Alguns animais estavam mais simbolicamente carregados do que outros e só porque um animal pode ser mais fantástico do que outro que não precisa indicar que também é mais simbólico.
O unicórnio é típico do tipo de escrita simbólica que caracterizava as abordagens medievais aos animais. Era usado para representar Jesus; o chifre único representava a unidade de Deus e de Cristo dentro da trindade sagrada com a pequena estatura tradicional do unicórnio representando a humildade.
Monoceros (Grego para Unicórnio). Parte de "The Aberdeen Bestiary", esta obra remonta ao início do século XIII.
A lenda de que só uma virgem poderia capturar o unicórnio também contribui para a sua apresentação como Cristo, recordando tanto uma noção generalizada de pureza como a sua ligação com a Virgem Maria.
Outro exemplo disso é São Cristóvão, que tem sido mostrado por vezes como um gigante com cabeça de cão desde a Idade Média.

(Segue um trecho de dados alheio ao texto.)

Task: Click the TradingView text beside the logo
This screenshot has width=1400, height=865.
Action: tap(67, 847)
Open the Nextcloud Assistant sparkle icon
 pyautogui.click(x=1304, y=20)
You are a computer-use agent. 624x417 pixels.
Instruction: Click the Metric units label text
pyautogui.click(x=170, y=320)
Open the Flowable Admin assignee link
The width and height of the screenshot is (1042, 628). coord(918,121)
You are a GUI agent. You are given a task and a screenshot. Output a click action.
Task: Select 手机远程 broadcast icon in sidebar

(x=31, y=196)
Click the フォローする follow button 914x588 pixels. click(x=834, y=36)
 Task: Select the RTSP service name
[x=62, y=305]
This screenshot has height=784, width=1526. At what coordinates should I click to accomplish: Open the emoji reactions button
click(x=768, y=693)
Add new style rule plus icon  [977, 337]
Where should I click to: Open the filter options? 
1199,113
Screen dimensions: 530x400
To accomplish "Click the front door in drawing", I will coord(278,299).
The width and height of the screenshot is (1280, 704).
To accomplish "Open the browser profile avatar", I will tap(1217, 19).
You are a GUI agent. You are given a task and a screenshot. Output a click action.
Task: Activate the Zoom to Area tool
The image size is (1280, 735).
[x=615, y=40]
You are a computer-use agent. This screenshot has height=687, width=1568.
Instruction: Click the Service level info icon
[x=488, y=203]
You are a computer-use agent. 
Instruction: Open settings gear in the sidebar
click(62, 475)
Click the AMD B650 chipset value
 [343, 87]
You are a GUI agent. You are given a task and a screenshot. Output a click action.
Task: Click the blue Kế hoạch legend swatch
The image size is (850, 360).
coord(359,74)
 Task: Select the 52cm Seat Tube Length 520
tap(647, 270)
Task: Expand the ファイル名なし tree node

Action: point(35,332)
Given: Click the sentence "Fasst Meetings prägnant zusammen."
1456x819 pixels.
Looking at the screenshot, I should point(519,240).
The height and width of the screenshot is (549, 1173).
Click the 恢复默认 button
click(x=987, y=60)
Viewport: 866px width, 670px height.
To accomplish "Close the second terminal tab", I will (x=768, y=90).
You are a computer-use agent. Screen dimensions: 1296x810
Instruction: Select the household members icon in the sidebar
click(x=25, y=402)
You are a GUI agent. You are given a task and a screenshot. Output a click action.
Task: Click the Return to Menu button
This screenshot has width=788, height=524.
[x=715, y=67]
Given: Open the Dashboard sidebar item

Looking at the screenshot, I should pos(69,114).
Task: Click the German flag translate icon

Isto surgiu em parte devido à semelhança entre a palavra canina e a terra natal de Cristóvão de Canaã.
O mito da cabeça de cão também foi usado para sublinhar a natureza incivilizada de Christopher antes de se converter ao cristianismo. Numa versão da lenda, ele transforma-se de cabeça de cão em cabeça humana depois de provar a sua santidade.
São Cristóvão foi muitas vezes retratado como uma criatura mítica de cabeça de cão, a partir do século V.
Em comum com outros elementos fantásticos da visão do mundo medieval, este fascínio por monstros e criaturas mágicas pouco teve a ver com a observação de como o mundo funcionava, mas antes expressou uma compreensão particular de como o mundo deve ao trabalho.